二、美術史論學
獲得美術教育學的碩士學位後,我離開美術教育係,轉向美術史係。我同另一所大學美術史係的博士項目負責人聯繫,談了自己欲前往讀博的願望,並利用他到蒙特利爾開會的機會,請他到咖啡館一聊,相當於讓他面試。記得那天我們談得很投機,然後在不經意間,我講到了自己早年自學繪畫的經歷。
不料這位老師沉吟了一陣,然後用一種可惜的口氣對我説:在你的申請材料中,別寫你學過畫。我聽了一驚,忙問何故。答:錄取委員會的老師們也許會認為你不務正業,只喜歡畫畫,不是做學問的人,而且,美術史是人文科學,不是研究手工技藝。我不能完全認同他的觀點,雖未爭辯,但我已預知我是不會被錄取了。
於是,我回到本校的美術史係學習,主要選了兩類課程,一是當代批評理論,二是歷史研究方法。
當代批評理論的內容,是20世紀的西方理論,一門課講現代主義,主要是本雅明一路的社會批評理論,另一門課是後現代以來的文化研究和視覺文化理論,涉及後殖民主義、女性主義、新媒體等等。現代主義在北美已相對老舊,所以教師們較少講形式主義,而主要從今天的角度來講解,頗能講出新意。例如講本雅明的城市理論和空間理論,都是用後現代和今日文化研究的視角來進行闡釋,弄得本雅明像個後現代主義者。而講後現代理論的教師則是位女權主義者,感覺就是當年美國激進的女遊擊隊藝術家。這是討論課,班裏只有兩個男生,其餘均為女生,個個都是女權鬥士,我們很難介入她們的討論,聽她們的言辭就像受刑。平心而論,我通過這門課也學到了不少東西,至少知道了一點女性主義的話題、視角和方法。
關於歷史研究方法,值得一提的是有一門課講怎樣做訪談。西方美術研究中的訪談,與我們國內的訪談很不一樣。國內的訪談,是將錄音轉換成文字,再讓受訪者修改,然後就定稿發表。這其實只是一份原始材料,基本上是受訪者的談話,而採訪者在實質上是沒有觀點的,也即採訪者並不在場。只有採訪者的現場積極介入和後期的解讀,才會使訪談上升到學術研究的層次,這是實證研究的通常方法。北美高校的圖書館有各種各樣關於怎樣做訪談的教材和研究專著,這些書都詳細探討了採訪的前期準備、採訪進行時的提問策略、採訪後的分析研究,等等。現在國內美術界也流行訪談,但大多數卻停留在低級的原始材料層次,並未進入學術研究的層次。本文在此拋磚引玉,希望這個問題能引起國內同仁的注意。

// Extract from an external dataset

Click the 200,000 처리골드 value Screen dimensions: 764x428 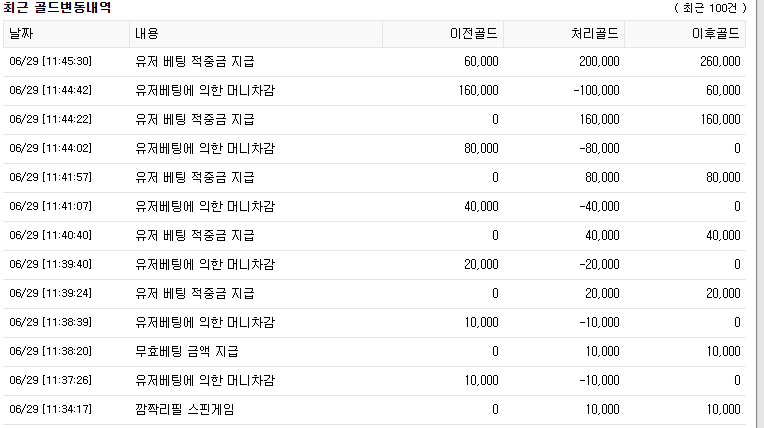(x=599, y=61)
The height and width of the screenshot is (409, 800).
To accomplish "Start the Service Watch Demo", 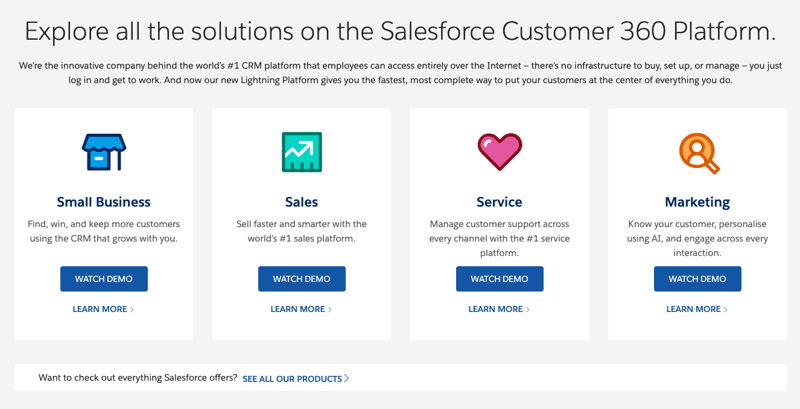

我在美術史係學習期間,有一門課因其教學方法獨具一格而特別值得一提,這就是西方美術史中的藝術種類研究,研究專題為歐洲古代戰船的船頭雕像,英文稱figurehead。對我來説,這門課是個全新的課題,引起了我的極大興趣,並讓我受益匪淺,讓我知道了怎樣使學生主動介入課題研究。由於聽課的學生都不懂古代戰船,所以無法進行課堂討論,只好聽老師的一言堂。但是,老師用製作航模的方式來讓我們介入課題。不過,這不是一門製作航模的手工技術課,而是美術史和考古學課。老師讓我們查閱歐洲木船時代沉沒于海戰中的戰船名單,然後一人挑選一條戰船,通過查閱潛海考古資料,在歷史語境中進行戰船重構,講述這條戰船的建造目的和過程、結構特徵和材料、作戰歷史和沉沒原因等等,並根據考察所獲的資料來製作這條戰船的模型,更繪製出這條戰船的figurehead。
記得我研究的是一條18世紀的法國戰艦,快帆船Martre,船名指一種水獺類兩棲動物,船頭雕刻的figurehead則是古代神話中的獵神狄安娜。我查閱了動物學和當時的歷史資料,以便解釋這條船何以有此命名。我還到海軍博物館去看同時代歐洲戰艦的模型,也到海港碼頭去拍攝旅遊區的倣古戰船,以便確定這條船的大致模樣。這種實證研究,使我對美術史的理解和對研究方法的應用,能夠不受制于文本和圖像的局限。